— BEGIN RECORDS TO PROCESS —

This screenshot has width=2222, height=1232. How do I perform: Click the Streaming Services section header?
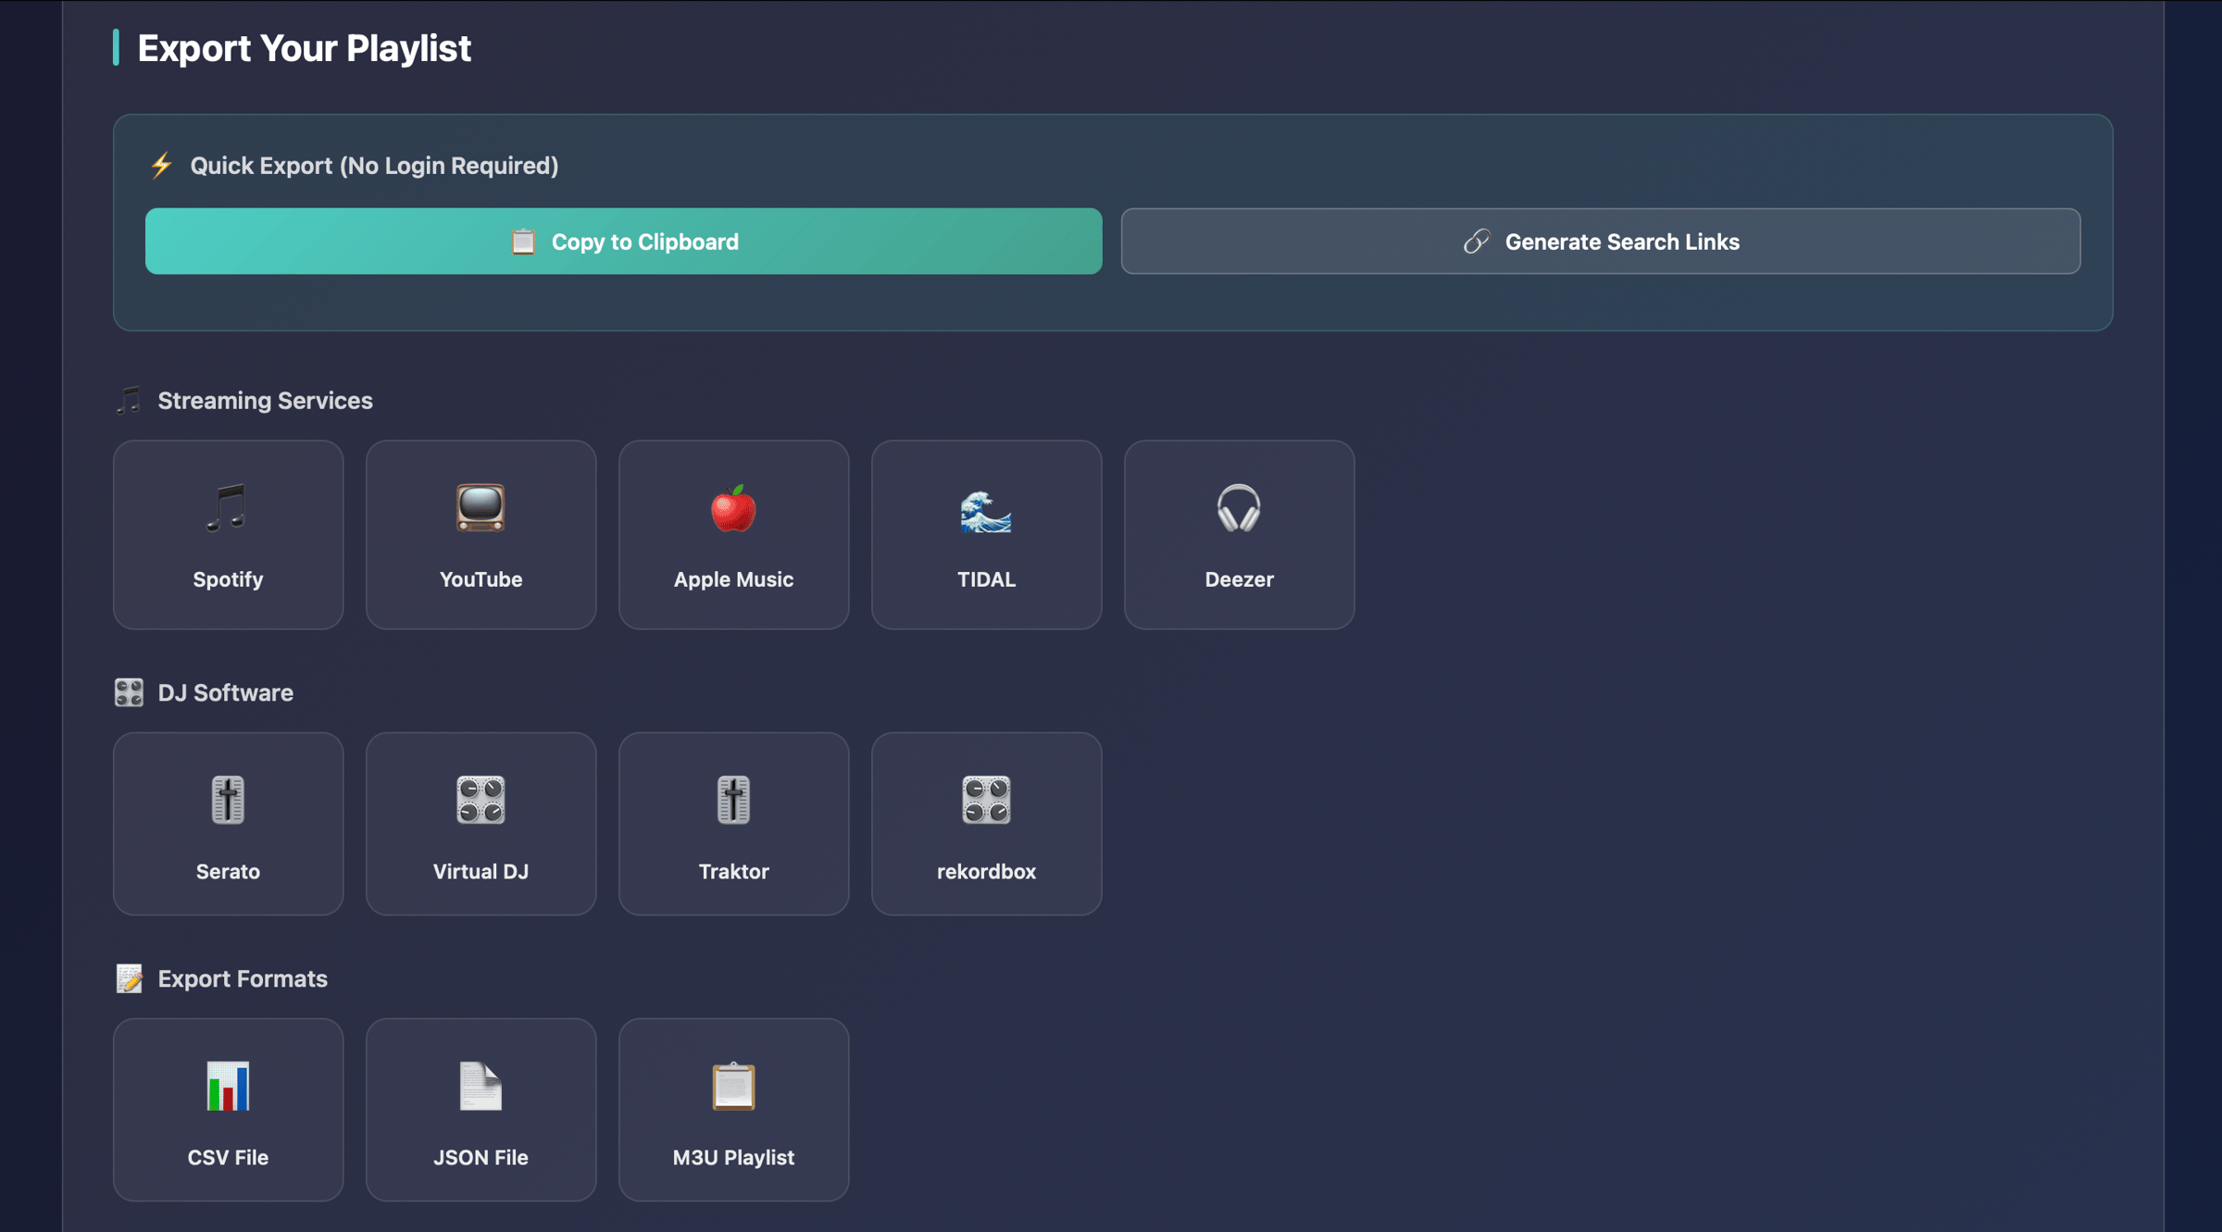click(265, 401)
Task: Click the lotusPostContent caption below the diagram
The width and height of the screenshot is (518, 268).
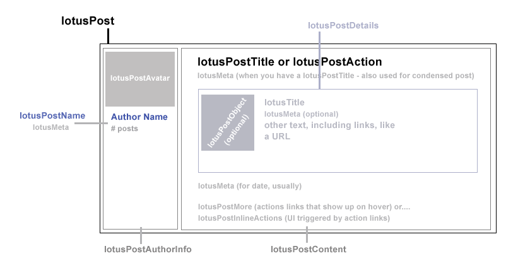Action: (x=308, y=249)
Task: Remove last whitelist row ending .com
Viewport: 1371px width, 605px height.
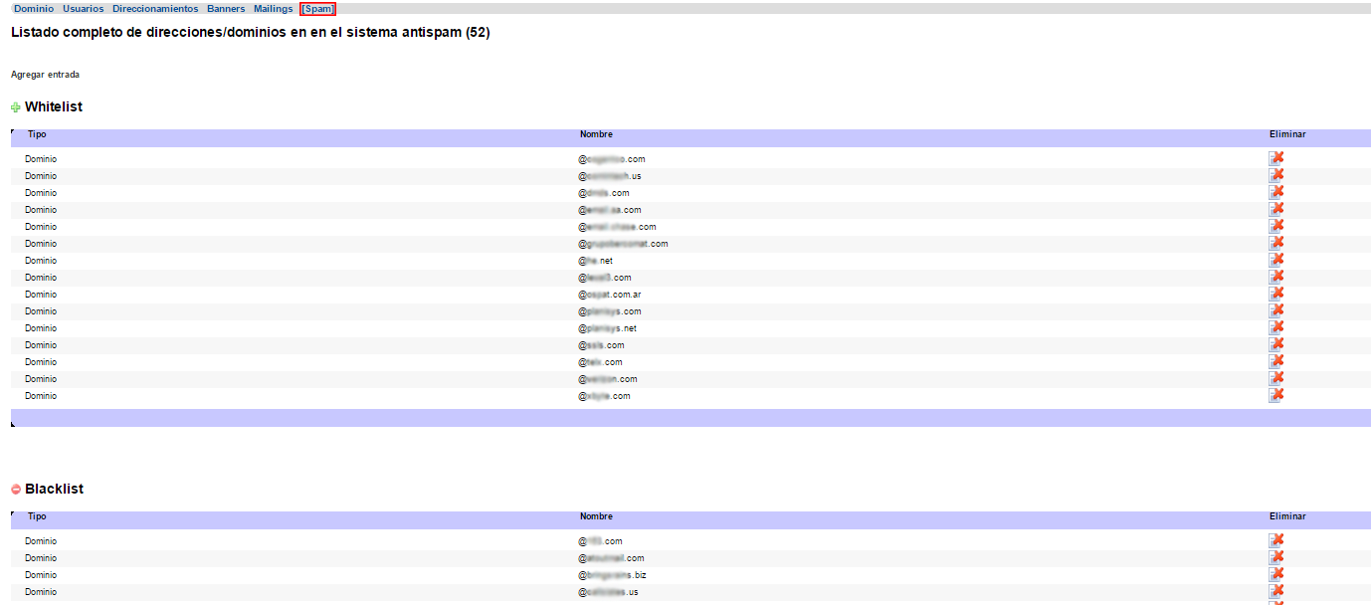Action: pyautogui.click(x=1276, y=395)
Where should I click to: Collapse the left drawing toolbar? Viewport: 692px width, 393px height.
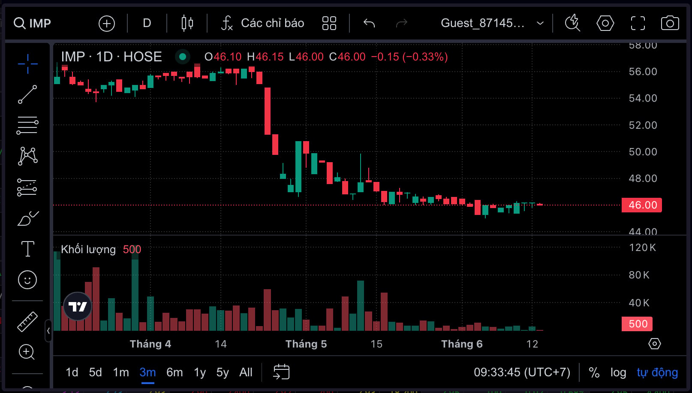pyautogui.click(x=48, y=331)
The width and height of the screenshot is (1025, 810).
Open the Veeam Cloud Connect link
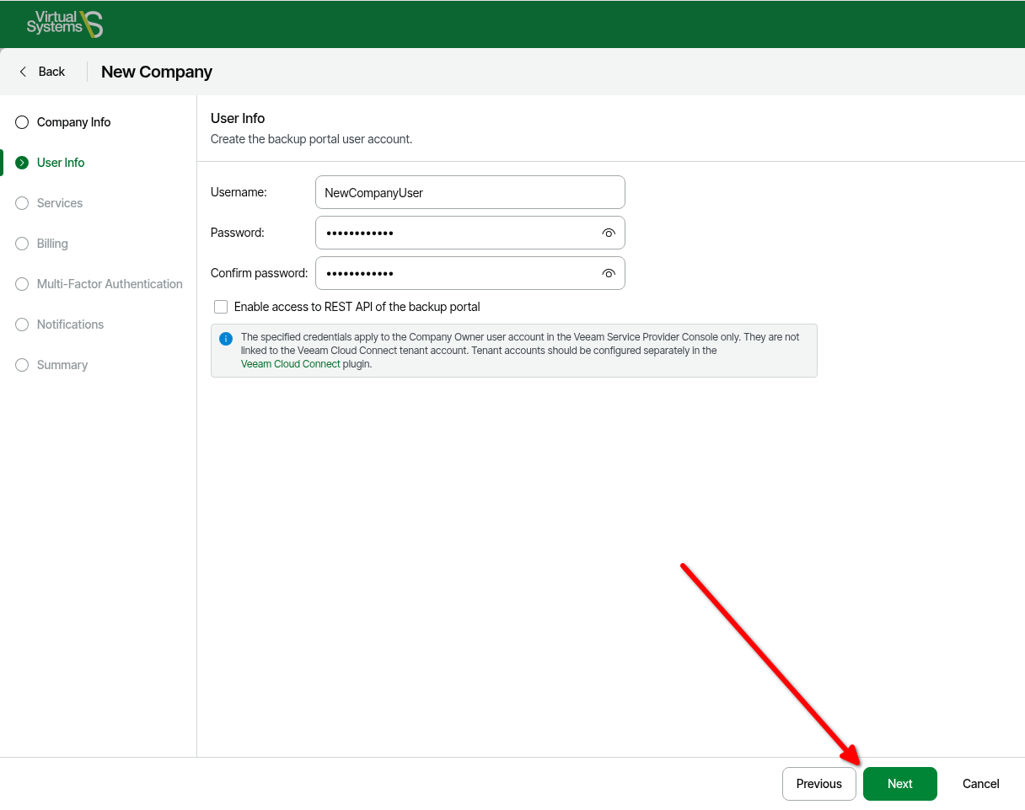(291, 364)
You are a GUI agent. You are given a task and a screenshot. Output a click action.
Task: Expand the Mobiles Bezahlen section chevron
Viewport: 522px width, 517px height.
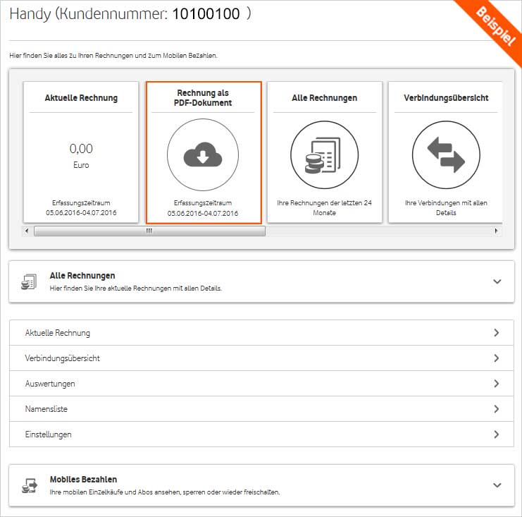click(x=497, y=485)
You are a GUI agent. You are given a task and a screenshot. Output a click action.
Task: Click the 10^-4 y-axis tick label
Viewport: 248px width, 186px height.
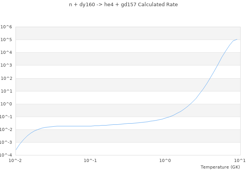coord(6,155)
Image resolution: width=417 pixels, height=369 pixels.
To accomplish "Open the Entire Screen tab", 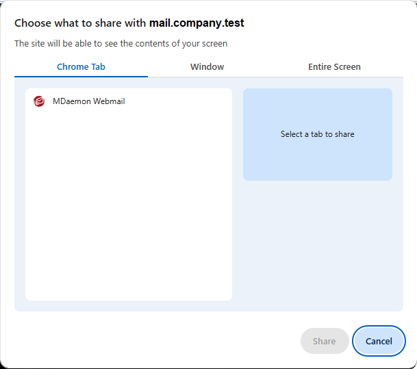I will (334, 66).
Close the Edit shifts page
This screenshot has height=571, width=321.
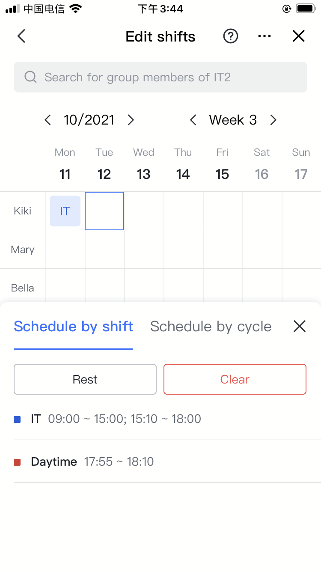point(299,36)
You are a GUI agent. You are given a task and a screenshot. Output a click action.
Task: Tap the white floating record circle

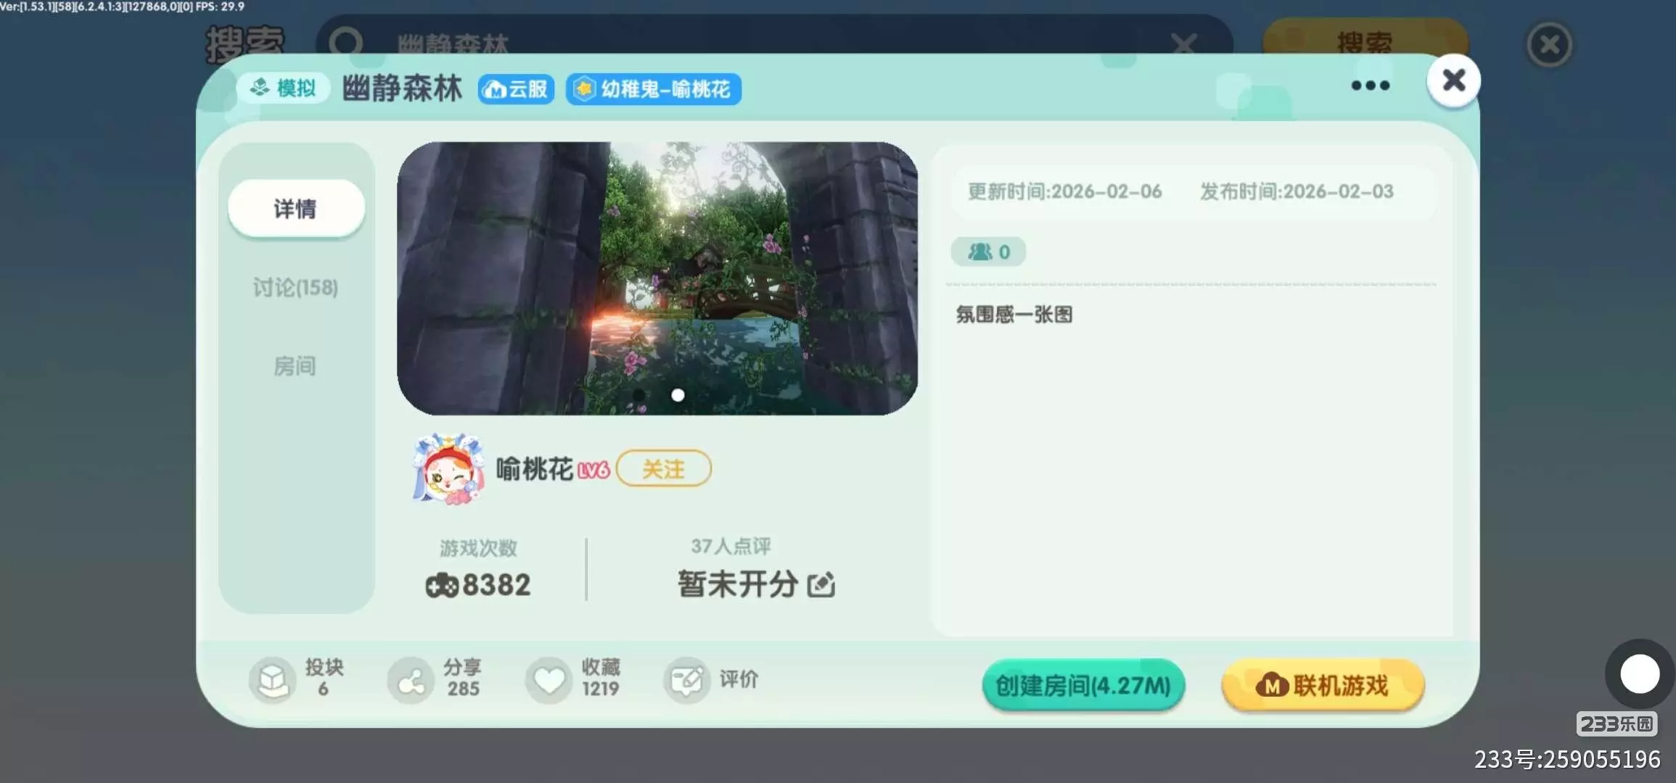coord(1640,674)
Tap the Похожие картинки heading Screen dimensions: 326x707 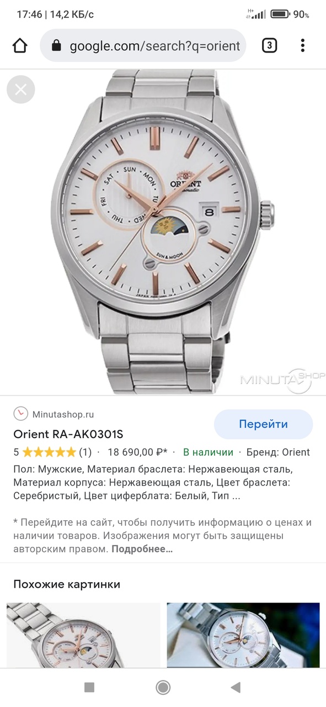[x=67, y=584]
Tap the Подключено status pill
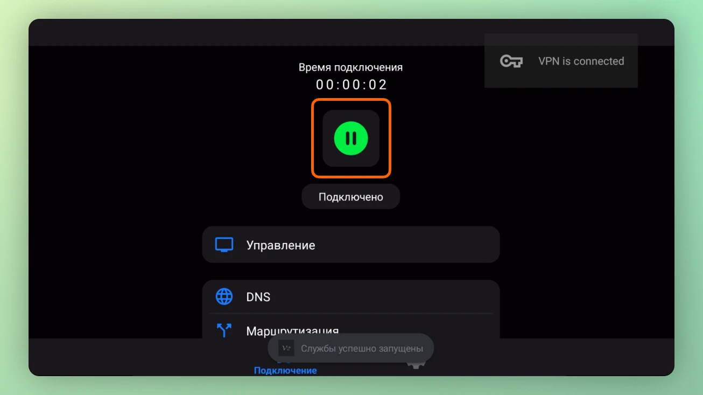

— END RECORDS TO PROCESS —

WHAT YOU WILL DO: Can you copy the records word for word, from the line with "Task: Remove last whitelist row ending .com" up to and including the line with "coord(6,155)", with the pictures left out?

ANSWER IN FULL:
Task: Remove last whitelist row ending .com
Viewport: 1371px width, 605px height.
Action: pyautogui.click(x=1276, y=395)
Where should I click to: Collapse the left drawing toolbar? Viewport: 692px width, 393px height.
pyautogui.click(x=48, y=331)
The width and height of the screenshot is (1025, 810).
Open the Veeam Cloud Connect link
(291, 364)
You are a GUI agent. You are given a task and a screenshot. Output a click action.
Task: Expand the Mobiles Bezahlen section chevron
Viewport: 522px width, 517px height.
click(x=497, y=485)
You are a GUI agent. You are given a task and a screenshot. Output a click action.
Task: Click the 10^-4 y-axis tick label
Viewport: 248px width, 186px height.
coord(6,155)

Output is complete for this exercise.